Photo credit: Octavio Jones

Editor’s note: this is an ironic banner in front of DeSantis. Florida is not free for those who don’t share his ideology. If you think racism exists today in Florida, you are not free to discuss it in school or college. You are free to agree with him.

Rather and Kirschner write:

Much of American history is entangled with racism and white supremacy. That is the reality of our beloved nation, no matter how much we wish it were not.

As we sit here nearly a quarter of the way through the 21st century, it is obvious that we need to have the maturity to look back to our past as well as ahead to the future. Can we do this with our eyes wide open? Will we study and learn from the lessons of history?

You can’t grapple with the truth if you hide it from view. Yes, our national narrative is an inspiring one — of freedom, rights, and new opportunities. But it is also a narrative of pain — of the bondage, rape, and murder of enslaved people. It is a story of mass death, broken treaties, and land stolen from Native people. And it is a story of persecution of the “other,” time and again.

The chasm between the noble promises of our founding documents and our historical realities continues to obstruct our national journey toward a more perfect union.

REQUIRED TASKS ▸
**a)** In the passage on American history and racism, what is said to be entangled with racism and white supremacy?
**b)** In the records, rewrite the lines from the line with "Tick the Hide data URLs checkbox" up to and including the line with "(x=48, y=60)", swapping "screenshot" for "screen capture" and leaving everything else unchanged. Return only those lines.

DATA SHOWN ▸
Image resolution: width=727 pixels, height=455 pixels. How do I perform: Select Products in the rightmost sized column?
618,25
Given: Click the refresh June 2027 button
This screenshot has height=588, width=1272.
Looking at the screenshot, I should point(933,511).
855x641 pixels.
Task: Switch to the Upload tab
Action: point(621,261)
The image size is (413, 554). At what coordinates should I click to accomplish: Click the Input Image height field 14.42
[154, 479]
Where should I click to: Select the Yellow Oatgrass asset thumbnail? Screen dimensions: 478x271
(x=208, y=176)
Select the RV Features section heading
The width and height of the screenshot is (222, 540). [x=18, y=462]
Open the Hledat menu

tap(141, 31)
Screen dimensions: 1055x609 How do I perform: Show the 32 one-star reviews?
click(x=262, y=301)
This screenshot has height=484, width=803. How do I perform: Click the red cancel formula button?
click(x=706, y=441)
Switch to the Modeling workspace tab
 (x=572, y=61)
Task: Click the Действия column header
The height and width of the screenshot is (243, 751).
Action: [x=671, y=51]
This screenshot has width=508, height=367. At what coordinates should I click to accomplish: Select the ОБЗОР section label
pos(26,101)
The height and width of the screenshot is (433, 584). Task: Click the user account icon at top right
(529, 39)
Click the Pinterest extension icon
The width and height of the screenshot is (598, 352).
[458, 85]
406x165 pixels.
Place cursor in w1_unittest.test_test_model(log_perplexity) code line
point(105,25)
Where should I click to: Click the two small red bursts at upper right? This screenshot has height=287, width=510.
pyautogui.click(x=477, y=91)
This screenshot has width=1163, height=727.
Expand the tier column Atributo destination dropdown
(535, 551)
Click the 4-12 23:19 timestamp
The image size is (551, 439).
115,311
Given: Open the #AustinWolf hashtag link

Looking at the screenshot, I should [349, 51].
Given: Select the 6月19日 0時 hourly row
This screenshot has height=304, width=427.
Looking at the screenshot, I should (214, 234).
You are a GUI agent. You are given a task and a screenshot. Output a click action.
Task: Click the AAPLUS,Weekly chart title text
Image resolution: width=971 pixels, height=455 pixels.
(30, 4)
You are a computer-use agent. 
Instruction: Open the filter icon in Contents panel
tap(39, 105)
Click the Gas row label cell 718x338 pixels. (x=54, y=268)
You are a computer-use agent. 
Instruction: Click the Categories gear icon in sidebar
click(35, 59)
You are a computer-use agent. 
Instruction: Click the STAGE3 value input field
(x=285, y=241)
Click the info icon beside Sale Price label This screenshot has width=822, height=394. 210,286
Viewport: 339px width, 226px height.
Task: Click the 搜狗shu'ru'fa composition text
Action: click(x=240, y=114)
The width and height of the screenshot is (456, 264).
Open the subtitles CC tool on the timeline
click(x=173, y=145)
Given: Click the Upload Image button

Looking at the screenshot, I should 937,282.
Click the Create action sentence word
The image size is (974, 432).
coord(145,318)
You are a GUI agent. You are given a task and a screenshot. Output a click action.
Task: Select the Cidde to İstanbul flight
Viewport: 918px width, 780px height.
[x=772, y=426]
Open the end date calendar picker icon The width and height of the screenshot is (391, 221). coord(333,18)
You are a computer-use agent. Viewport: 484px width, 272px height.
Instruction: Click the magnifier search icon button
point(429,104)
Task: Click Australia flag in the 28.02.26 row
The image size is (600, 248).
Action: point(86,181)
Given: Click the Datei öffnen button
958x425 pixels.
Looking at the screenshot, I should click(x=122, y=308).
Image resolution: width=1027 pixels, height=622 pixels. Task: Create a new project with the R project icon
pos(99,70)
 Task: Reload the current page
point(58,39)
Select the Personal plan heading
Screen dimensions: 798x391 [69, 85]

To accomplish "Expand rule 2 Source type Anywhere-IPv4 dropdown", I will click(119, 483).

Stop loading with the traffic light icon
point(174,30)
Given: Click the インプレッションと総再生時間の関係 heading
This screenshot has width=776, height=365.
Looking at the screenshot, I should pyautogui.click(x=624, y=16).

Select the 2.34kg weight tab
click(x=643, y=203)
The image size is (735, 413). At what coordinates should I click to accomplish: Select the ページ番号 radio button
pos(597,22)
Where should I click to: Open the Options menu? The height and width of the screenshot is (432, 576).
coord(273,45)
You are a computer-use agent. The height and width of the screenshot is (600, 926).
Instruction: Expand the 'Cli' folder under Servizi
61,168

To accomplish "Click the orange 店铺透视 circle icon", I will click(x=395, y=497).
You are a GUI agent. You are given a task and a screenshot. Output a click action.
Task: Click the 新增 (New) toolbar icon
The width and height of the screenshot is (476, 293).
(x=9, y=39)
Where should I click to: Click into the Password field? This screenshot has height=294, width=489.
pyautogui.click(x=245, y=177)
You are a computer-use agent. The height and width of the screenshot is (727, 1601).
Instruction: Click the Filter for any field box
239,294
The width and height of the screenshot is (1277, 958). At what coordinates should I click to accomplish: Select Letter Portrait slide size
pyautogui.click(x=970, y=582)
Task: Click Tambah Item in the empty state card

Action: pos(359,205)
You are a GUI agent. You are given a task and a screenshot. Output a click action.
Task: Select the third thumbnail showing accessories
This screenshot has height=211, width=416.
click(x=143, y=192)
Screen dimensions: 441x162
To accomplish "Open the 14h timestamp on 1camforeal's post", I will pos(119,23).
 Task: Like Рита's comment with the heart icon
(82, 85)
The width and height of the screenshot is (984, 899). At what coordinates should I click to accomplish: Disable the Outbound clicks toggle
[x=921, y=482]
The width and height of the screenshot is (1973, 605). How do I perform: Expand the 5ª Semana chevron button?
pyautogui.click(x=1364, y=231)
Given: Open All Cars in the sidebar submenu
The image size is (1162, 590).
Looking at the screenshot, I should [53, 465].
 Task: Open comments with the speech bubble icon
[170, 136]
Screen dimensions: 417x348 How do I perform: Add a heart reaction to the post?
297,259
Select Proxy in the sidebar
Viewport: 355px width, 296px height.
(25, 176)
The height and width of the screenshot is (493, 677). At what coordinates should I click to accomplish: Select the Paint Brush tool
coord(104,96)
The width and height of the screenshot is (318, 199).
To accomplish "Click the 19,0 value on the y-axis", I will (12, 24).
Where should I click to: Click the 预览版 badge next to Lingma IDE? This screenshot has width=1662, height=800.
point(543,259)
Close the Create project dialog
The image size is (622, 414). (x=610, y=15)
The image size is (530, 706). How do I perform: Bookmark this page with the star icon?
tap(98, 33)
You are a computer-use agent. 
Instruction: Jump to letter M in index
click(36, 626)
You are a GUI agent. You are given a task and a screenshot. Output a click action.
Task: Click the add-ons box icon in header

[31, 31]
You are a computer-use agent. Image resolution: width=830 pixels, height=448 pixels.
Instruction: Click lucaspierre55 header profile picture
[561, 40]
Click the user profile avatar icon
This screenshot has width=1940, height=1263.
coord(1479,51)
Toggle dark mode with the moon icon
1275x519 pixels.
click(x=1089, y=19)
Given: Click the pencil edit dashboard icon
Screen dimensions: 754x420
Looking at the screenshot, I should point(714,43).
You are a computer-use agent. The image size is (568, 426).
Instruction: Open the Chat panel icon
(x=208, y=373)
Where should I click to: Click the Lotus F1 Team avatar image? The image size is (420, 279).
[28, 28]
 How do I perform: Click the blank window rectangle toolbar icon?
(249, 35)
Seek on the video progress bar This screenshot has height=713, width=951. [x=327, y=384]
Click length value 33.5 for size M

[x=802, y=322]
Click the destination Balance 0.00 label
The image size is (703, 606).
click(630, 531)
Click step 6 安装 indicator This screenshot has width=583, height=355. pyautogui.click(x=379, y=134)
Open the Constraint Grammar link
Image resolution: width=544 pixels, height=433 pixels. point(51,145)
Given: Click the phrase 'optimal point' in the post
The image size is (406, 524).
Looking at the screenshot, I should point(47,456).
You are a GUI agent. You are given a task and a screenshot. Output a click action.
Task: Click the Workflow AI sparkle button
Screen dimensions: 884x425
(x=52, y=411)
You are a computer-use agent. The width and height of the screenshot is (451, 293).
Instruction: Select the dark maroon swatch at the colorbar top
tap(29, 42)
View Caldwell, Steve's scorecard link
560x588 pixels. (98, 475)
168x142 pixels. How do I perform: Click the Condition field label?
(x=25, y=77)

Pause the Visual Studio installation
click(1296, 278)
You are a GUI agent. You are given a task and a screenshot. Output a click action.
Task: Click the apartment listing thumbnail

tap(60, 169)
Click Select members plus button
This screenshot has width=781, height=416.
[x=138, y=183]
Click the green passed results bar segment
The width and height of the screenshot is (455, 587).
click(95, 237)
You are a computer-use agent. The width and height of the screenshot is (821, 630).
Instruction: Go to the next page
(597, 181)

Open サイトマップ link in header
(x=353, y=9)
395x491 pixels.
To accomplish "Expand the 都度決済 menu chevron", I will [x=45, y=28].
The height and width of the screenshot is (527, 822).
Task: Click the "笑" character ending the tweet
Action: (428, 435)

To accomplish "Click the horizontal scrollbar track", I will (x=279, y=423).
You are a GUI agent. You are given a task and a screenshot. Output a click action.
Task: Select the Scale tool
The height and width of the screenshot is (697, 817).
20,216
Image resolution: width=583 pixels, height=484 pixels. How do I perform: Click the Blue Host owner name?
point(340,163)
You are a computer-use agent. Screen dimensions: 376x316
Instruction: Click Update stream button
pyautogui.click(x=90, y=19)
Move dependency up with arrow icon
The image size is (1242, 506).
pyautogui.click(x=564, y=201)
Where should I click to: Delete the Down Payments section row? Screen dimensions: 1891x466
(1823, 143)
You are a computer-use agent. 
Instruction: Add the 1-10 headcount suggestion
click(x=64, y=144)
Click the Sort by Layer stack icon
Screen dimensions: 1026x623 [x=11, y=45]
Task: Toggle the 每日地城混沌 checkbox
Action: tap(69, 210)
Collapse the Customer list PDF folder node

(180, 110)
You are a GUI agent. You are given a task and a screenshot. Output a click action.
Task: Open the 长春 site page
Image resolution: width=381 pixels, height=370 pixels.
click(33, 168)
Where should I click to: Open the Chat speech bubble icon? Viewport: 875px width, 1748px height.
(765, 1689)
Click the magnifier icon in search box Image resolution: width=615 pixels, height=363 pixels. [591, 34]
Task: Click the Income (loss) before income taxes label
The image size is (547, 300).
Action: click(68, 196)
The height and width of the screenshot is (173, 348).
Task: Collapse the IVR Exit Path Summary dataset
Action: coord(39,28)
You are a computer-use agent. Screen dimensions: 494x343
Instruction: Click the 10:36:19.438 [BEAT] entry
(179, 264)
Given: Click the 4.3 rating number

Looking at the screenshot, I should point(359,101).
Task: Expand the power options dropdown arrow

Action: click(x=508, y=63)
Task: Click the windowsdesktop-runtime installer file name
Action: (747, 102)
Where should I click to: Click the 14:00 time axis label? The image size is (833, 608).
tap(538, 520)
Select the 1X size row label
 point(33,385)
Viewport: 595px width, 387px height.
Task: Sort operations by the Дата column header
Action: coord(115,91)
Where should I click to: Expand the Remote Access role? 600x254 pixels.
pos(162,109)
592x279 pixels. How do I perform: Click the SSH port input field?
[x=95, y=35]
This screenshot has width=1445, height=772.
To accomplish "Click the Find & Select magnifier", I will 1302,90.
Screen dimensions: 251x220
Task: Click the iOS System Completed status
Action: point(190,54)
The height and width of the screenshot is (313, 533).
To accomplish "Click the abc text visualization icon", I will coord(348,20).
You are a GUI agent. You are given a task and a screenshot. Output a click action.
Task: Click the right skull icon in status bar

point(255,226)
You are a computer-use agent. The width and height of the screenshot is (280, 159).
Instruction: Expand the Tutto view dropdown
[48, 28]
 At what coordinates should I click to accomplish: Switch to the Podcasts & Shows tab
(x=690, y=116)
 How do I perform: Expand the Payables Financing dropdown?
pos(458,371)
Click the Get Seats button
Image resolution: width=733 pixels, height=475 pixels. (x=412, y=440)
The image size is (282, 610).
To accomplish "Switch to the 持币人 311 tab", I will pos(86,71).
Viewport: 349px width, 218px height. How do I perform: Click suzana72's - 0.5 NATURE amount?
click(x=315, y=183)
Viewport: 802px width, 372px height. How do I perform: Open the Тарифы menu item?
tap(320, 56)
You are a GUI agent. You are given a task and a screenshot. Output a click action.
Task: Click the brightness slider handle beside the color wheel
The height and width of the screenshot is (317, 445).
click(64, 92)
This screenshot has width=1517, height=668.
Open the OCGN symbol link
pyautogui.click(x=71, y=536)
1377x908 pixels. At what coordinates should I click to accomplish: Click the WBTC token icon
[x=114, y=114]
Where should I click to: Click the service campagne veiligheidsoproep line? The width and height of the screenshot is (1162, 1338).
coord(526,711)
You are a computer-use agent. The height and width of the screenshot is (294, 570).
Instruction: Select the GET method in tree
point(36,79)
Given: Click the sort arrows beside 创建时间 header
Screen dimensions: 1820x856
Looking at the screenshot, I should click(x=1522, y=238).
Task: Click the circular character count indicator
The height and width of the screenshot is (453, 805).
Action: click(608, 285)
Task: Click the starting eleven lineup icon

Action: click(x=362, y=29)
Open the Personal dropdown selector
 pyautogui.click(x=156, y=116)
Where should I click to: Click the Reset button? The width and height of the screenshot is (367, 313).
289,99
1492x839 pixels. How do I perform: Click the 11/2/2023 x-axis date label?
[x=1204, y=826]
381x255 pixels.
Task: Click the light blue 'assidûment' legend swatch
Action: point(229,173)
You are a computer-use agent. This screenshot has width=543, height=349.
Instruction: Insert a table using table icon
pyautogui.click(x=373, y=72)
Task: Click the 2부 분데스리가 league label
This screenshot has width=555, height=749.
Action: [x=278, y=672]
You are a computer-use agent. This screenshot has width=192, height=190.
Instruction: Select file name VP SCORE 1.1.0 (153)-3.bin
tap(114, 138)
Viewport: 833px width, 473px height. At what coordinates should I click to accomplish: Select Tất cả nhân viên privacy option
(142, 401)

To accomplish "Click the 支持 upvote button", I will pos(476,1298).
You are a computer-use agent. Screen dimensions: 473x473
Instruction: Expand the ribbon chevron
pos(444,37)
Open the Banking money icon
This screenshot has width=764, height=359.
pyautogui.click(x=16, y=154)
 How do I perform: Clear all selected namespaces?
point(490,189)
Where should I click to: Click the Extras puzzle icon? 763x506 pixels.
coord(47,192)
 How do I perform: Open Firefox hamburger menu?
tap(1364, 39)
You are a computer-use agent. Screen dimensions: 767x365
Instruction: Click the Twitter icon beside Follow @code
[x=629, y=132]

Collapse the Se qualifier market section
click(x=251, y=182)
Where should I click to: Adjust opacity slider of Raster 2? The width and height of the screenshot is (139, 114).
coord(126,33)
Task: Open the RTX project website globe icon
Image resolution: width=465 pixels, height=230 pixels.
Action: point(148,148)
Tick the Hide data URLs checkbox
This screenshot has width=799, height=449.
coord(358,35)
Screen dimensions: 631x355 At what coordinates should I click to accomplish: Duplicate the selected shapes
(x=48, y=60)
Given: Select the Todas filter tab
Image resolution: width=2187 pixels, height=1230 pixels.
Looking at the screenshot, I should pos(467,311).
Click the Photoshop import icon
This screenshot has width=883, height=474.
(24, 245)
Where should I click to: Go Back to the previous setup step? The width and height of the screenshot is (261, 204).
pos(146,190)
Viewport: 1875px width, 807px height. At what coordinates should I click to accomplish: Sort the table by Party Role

FINAL ANSWERS ▸
**a)** Much of American history.

**b)**
Tick the Hide data URLs checkbox
This screen capture has width=799, height=449.
coord(358,35)
Screen dimensions: 631x355 At what coordinates should I click to accomplish: Duplicate the selected shapes
(x=48, y=60)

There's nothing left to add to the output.